Lots of illustrations
The foreword by John Reardon, Christie’s international head of watches, makes it clear why Schmidt embarked upon the adventure of writing a book on a subject he is newly passionate about. The foreword ends with: “On a personal note, when I first saw Ryan attend watch auction exhibitions, it became abundantly clear that his passion and knowledge for watches put him in a class of his own.
“His countless hours spent closely inspecting all types of watches, from modern Patek Philippes to vintage Omegas, made it clear that his appreciation and thirst for knowledge of all types of wristwatches made him a scholar of the highest order hungry to find answers to horological mysteries from the past to the present.”
The book itself has not been backed by any brands, and no brands are showcased in a particular way (the book’s press release describes it as “brand agnostic”). Despite that, the tome displays a multitude of watches and technical diagrams from more than 90 brands.

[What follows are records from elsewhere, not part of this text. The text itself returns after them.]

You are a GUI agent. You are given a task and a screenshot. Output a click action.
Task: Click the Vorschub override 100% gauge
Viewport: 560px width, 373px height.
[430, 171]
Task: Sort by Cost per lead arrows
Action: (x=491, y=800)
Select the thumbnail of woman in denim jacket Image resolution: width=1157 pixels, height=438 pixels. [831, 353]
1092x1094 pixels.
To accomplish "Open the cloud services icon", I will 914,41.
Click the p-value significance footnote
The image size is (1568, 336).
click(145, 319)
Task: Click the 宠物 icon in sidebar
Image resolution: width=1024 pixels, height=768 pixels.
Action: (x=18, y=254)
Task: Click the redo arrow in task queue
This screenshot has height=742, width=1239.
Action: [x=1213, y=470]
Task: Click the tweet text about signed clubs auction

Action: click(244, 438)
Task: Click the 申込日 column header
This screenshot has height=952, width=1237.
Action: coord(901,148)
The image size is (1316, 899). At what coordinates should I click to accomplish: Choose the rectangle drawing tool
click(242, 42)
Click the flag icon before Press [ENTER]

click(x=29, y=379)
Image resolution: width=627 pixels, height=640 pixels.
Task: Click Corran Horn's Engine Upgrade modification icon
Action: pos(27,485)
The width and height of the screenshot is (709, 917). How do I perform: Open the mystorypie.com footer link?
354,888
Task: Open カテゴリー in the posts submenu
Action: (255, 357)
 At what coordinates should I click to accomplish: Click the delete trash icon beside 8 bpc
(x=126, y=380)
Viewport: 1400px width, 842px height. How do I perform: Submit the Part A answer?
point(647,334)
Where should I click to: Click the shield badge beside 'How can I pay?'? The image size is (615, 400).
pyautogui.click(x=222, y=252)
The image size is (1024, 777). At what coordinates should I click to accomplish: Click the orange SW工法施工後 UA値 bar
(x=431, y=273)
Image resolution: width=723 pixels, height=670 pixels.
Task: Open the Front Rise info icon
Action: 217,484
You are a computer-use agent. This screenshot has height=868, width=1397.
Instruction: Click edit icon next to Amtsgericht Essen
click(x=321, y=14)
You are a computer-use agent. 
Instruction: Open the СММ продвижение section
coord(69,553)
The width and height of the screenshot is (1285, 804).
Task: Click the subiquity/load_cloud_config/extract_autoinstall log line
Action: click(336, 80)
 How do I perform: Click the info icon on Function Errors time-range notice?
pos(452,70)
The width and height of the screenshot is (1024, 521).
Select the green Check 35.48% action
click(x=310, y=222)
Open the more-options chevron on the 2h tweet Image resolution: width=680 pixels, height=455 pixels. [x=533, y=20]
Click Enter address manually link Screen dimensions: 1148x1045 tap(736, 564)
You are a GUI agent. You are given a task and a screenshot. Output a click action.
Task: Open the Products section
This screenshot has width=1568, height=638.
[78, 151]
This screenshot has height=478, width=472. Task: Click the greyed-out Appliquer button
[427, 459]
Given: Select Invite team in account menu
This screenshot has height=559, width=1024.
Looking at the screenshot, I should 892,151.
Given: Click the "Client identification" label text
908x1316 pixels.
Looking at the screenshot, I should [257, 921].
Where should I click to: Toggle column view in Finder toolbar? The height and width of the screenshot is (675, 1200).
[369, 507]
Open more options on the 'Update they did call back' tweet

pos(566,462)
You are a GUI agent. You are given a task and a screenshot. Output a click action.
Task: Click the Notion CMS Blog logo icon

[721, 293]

Most of this photography has been supplied by brands, but where the sourcing of a certain press photo became impossible, Schmidt turned to photographers working in the field – including our own Ian Skellern and GaryG – which makes for an interesting mix of beautiful images.
This is definitely a reference work for both the beginning and the seasoned watch enthusiast. I recommend you check it out; you won’t be sorry you did.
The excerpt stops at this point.